Friday, January 30, 2009

I'm a Facebook widower

Hi, my name is Dale and I'm a Facebook widower. My wife just discovered Facebook this week and I discovered, like the Omega Man, that I'm the last person on the planet who hasn't yet been infected. But I'm looking for other survivors.

A friend of mine has called it "porn for women." A friend of my wife's has called it "face crack." (Not quite as catchy as "crackberry" but makes the same point.) My wife has conceded how addictive it is. In fact, she learned this morning, at a Bible study, that all the women were having similar "conversations" with their husbands that she and I are having about the "virtues" of Facebook.

I, of course, see the immediate interest in it. The chance to find out about friends or schoolmates that you haven't seen or heard from in one or two decades is attractive to almost everyone. To be able to share a prayer request quickly is also a draw. I get all of that. But do I really need to know what Sally is cooking for dinner that night or how Harry's workout went that morning? And how many hours will that require me to stay logged on to keep up with all the ongoing conversations?

Oh yes, I said "Harry." I have learned that there are traitors in our midst. There are plenty of men on Facebook as well.
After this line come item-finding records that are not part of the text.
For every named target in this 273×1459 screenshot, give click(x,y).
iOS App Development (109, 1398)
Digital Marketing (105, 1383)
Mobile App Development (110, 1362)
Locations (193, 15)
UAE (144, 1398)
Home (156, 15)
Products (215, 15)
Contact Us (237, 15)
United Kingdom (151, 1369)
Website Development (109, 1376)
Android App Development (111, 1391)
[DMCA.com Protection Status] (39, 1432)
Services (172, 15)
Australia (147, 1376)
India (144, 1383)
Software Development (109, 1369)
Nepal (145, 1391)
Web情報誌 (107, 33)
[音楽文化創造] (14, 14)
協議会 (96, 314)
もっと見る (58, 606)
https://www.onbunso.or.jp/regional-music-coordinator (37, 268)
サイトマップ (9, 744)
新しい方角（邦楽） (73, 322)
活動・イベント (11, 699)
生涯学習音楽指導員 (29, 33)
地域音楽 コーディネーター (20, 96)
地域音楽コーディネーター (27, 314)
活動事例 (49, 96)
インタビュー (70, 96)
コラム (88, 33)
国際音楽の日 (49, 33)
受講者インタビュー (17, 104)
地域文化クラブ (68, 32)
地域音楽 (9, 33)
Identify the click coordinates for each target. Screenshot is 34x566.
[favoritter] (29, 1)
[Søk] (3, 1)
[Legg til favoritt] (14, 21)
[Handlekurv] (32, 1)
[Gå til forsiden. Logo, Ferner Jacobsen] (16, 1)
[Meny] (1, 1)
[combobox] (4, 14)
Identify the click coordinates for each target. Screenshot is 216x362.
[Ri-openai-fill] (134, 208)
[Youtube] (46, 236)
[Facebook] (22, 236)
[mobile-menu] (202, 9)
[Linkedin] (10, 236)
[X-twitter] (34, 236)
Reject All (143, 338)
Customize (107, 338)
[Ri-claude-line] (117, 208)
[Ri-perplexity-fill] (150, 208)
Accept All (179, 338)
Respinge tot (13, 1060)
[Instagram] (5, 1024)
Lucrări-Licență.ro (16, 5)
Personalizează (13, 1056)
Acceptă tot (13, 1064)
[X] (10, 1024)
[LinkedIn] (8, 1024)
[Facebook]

I'm a dinosaur...I know. With the exception of this blog, I'm about a decade behind the times in most areas of life (and rumor has it that blogs are on the way out. With twitter and Facebook forms of communication, is it possible for the American attention span to get any shorter?)

The sad news is that fighting this is a losing proposition. It's here to stay in my house. The sadder news is that I'll probably have my own Facebook page within a month.

Coveting Your Prayers,
Dale

6 comments:

Allan R. Bevere said...

Dale:

I have not yet been infected as well.

Dale Tedder said...

May God protect us.

Kevin and Laura said...

I give you a week not a month! I know you are competitive. This time next week, you and Suzanne will be having a race to see who can have the most friends. Just ask me... I will be glad to be your friend. Goodluck... I am afraid it is just a very short matter of time for you! The addiction will subside & you will be able to carry on with your everyday life. When you can't sleep at 2:00a.m. just log on to facebook & you will find a friend in the same boat. Have fun!!!

Dale Tedder said...

I'm feeling weak.

Richadelic said...

I have a facebook account. If I can do it, you can do it. Give in to the dark side.

Sean

Pleonic said...

I'm the ultimate traitor I guess: I infected my wife. But I was infected as a good way to stay in touch with people I went to seminary with. That makes it ok... right? Right??